Would you like to own a gemstone that can change colour like magic and is one of the rarest and most expensive gemstones in the world? Well, if you have answered ‘yes’ then you will want to buy some exquisite alexandrite jewelry. Alexandrite like all gemstones is formed in the depths of the earth and brought to the surface only by mining or natural geological forces, but what makes alexandrite unusual is that it has only been known to the world for the last couple of hundred years. Alexandrite is a gemstone that was totally unknown in antiquity and was discovered in the Ural Mountains of Russia as recently as the 1830s. The identity of the person who collected the first sample of alexandrite is now unknown, but the sample ended up in the hands of the Finnish mineralogist Nils Gustaf Nordenskjold, who initially thought that it was emerald. However, on further examination the gemstone sample seemed to be too hard to be emerald so he continued his investigations and was astonished to find that when he looked at the gemstone in candlelight that it had completely changed colour. He later came to the conclusion that his sample was a totally new gemstone and so he named his new discovery ‘diaphanite’.

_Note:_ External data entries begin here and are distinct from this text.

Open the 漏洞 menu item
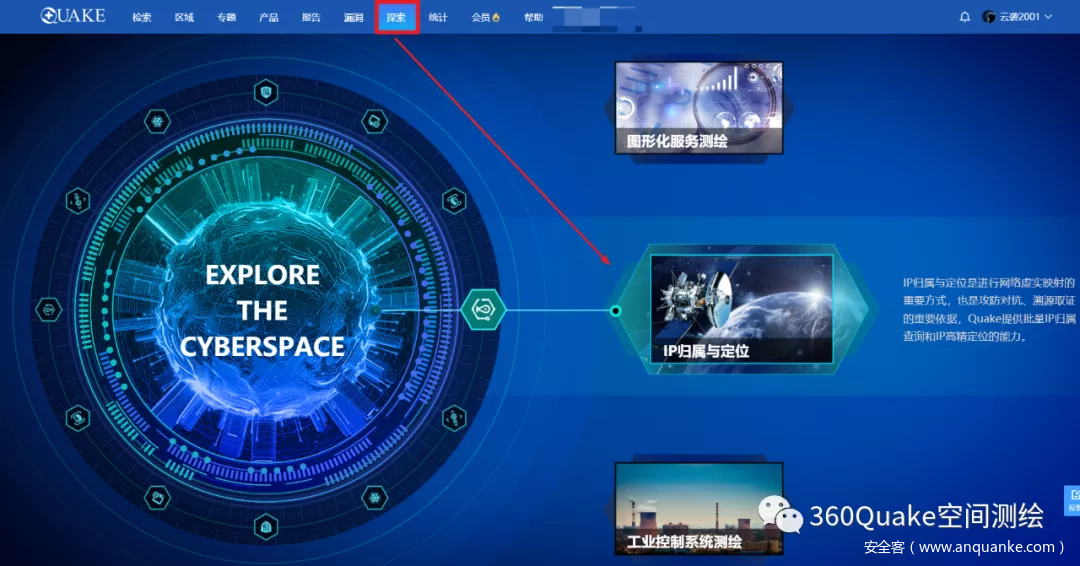1080x566 pixels. 353,18
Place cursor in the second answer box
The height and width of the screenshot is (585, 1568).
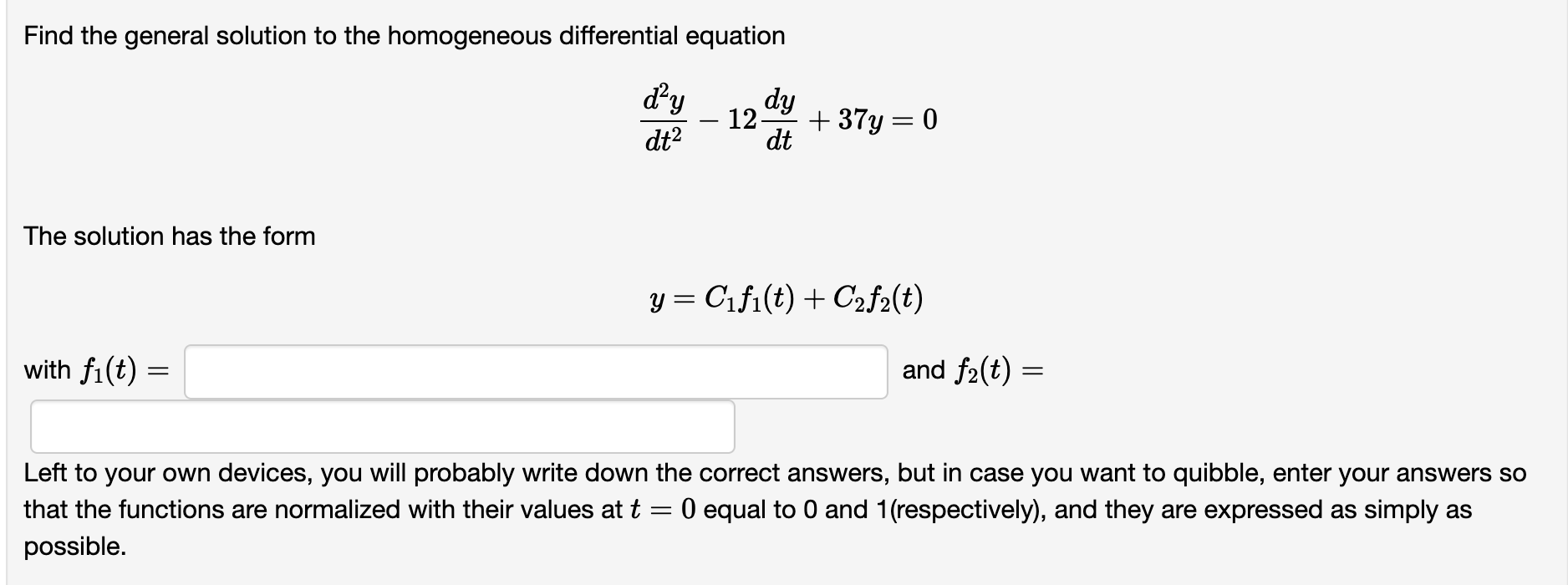pyautogui.click(x=381, y=428)
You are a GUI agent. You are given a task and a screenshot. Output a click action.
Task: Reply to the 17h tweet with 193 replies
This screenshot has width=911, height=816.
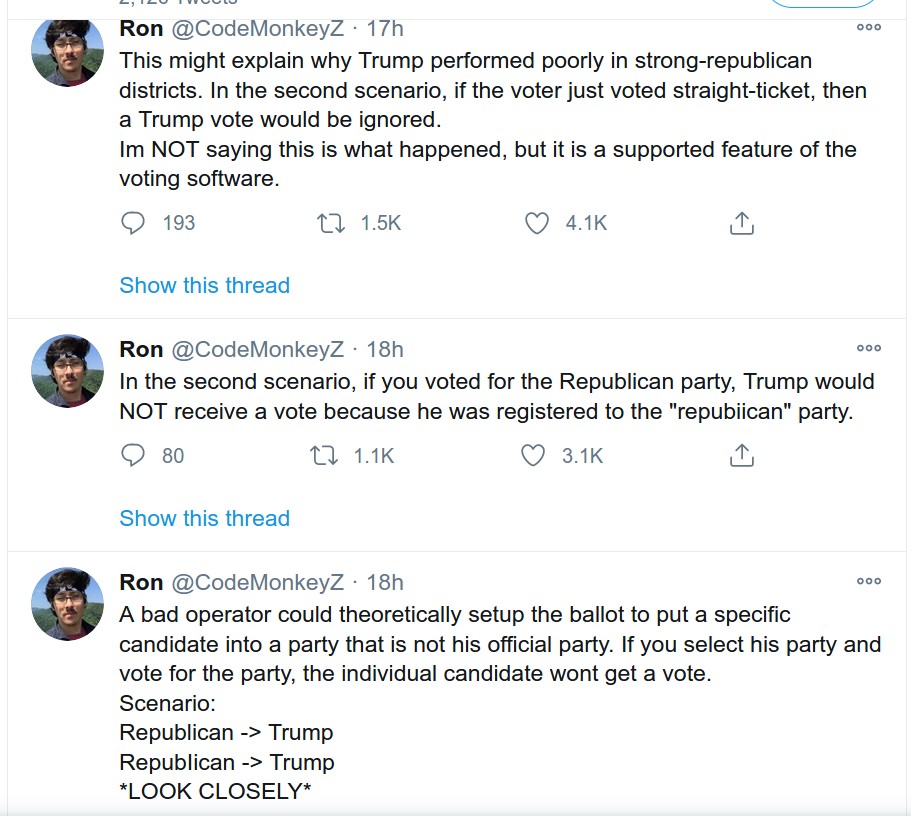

Alexandrite and the Russian Imperial Family
The gemstone sample had been sent to Nordenskjold by Count Lev Alekseevich Perovskii, who was a close associate of the Russian Imperial Family and a passionate collector of gemstones and minerals, with a reputation for often using unscrupulous and violent means to obtain unique and valuable gems for his collection. There is a popular story that Nils Gustaf Nordenskjold had discovered alexandrite in 1834 on the sixteenth birthday of the Russian tsarevitch, who would go on to be Tsar Alexander II of Russia. However, it is more likely that Perovskii presented the new gemstone to the tsarevitch wholesale costume jewelry on his sixteenth birthday in order to further ingratiate himself into royal circles, and it was around this time that the new gemstones began to be known as alexandrite. Alexandrite became a hugely popular gem with the Romanovs, who adopted it as their very own gemstone, and the colours of alexandrite even matched the colours of the uniforms of the Imperial Guard.